Exercise goal — Please return, word for word, the part of the farmer's market comments that begins at the words "anonymouseater said..." and stops after the words "Anonymous said...".

Document text —

+ + + + + + +

Long time lurker, first time commenter here.....Just out of curiosity, what do you think of the Farmer's Market in the Onion Creek parking lot on Saturday mornings? And as long as I'm mentioning the Heights area, what do you think of the quality of the produce at Canino's Market?

anonymouseater said...

Scott -- Great article. The Economist usually is smarter than everyone else. There really are a lot of inefficiencies in farmer's markets, just as there are inefficiencies in a lot of recycling. The only argument for farmer's markets that has convinced me so far is that much of the produce is better than the stuff that corporations like Con Agra produce.

Jana - Welcome. I have heard about the Onion Creek market, but haven't been there yet. To me, Canino's seems to have a lot of supermarket-like produce, but there are occasionally some good finds. For the most part, it does not seem like a small-producer farmer's market such as the one on Eastside and the one at T'afia.

Anonymous said...

Interestingly, I visited the other two farmer's markets (besides the Bayou City Market) for the first time this weekend. I wasn't very impressed with either. I thought the Bayou City Market was small, but it's a lot bigger than the other two. I used to live in Portland, OR, and their farmer's market was amazing, so I was spoiled. I was also surprised how everyone in the Houston farmer's markets seemed to use plastic bags and much if not most of the produce did not appear to be organic. Anyone else (who has experienced other cities' farmer's markets) feel the same way?

Interesting theory posed in the Economist article, btw, I'll have to read that one.

Unknown said...

+ + + + + + +

Extracted material —

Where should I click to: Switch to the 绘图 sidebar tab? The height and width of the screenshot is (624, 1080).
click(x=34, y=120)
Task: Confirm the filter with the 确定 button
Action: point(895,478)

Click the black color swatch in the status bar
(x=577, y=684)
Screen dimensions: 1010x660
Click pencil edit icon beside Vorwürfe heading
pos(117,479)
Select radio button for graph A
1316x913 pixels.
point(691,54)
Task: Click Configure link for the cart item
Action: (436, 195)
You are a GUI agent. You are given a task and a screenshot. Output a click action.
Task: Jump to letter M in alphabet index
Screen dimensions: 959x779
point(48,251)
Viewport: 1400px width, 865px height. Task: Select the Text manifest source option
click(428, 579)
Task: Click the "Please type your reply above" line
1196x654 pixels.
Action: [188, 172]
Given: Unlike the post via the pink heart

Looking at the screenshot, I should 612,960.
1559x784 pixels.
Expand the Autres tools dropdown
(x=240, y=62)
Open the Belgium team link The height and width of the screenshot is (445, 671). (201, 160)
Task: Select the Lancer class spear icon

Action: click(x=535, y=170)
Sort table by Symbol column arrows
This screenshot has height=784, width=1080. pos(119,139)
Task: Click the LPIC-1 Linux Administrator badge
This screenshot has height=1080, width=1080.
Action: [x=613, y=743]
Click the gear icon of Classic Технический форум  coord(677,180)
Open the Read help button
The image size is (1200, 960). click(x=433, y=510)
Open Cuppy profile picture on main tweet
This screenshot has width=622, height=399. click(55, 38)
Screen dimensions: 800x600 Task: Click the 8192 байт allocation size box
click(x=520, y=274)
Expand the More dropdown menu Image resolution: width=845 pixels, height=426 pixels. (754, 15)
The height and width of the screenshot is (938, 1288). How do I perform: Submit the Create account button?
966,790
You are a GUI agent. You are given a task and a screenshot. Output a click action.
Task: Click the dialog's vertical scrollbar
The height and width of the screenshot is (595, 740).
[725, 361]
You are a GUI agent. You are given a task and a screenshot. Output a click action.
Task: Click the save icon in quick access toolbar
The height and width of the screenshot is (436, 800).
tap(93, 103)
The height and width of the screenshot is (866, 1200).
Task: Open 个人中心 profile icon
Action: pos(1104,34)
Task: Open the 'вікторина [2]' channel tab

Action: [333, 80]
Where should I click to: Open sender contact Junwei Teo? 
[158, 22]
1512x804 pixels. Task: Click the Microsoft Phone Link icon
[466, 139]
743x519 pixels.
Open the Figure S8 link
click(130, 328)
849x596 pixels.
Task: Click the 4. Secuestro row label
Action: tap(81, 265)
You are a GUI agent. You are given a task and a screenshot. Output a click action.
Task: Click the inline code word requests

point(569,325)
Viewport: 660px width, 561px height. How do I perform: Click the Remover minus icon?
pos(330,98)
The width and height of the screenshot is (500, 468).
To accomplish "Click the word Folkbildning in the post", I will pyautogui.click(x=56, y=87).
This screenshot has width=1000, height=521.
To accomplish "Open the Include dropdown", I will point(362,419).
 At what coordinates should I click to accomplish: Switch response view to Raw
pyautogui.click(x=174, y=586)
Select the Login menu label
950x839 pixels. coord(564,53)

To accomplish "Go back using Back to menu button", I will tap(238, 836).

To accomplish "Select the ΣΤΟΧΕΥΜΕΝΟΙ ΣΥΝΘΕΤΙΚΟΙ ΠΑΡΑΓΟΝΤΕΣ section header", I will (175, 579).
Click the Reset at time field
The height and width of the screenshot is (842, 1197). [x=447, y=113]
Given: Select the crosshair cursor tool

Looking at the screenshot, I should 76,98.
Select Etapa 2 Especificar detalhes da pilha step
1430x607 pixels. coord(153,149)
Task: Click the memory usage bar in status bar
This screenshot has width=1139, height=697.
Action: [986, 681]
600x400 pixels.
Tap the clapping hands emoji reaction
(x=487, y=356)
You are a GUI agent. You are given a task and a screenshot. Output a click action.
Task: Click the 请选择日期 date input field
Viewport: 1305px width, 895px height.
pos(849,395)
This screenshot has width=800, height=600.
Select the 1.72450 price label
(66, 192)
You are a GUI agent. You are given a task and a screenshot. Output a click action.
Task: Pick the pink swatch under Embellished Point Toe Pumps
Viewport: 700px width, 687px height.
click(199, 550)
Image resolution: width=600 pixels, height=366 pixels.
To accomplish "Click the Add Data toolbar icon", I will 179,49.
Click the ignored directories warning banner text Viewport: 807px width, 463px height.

+ + + + + + +

Result of this exercise —
anonymouseater said...

Scott -- Great article. The Economist usually is smarter than everyone else. There really are a lot of inefficiencies in farmer's markets, just as there are inefficiencies in a lot of recycling. The only argument for farmer's markets that has convinced me so far is that much of the produce is better than the stuff that corporations like Con Agra produce.

Jana - Welcome. I have heard about the Onion Creek market, but haven't been there yet. To me, Canino's seems to have a lot of supermarket-like produce, but there are occasionally some good finds. For the most part, it does not seem like a small-producer farmer's market such as the one on Eastside and the one at T'afia.

Anonymous said...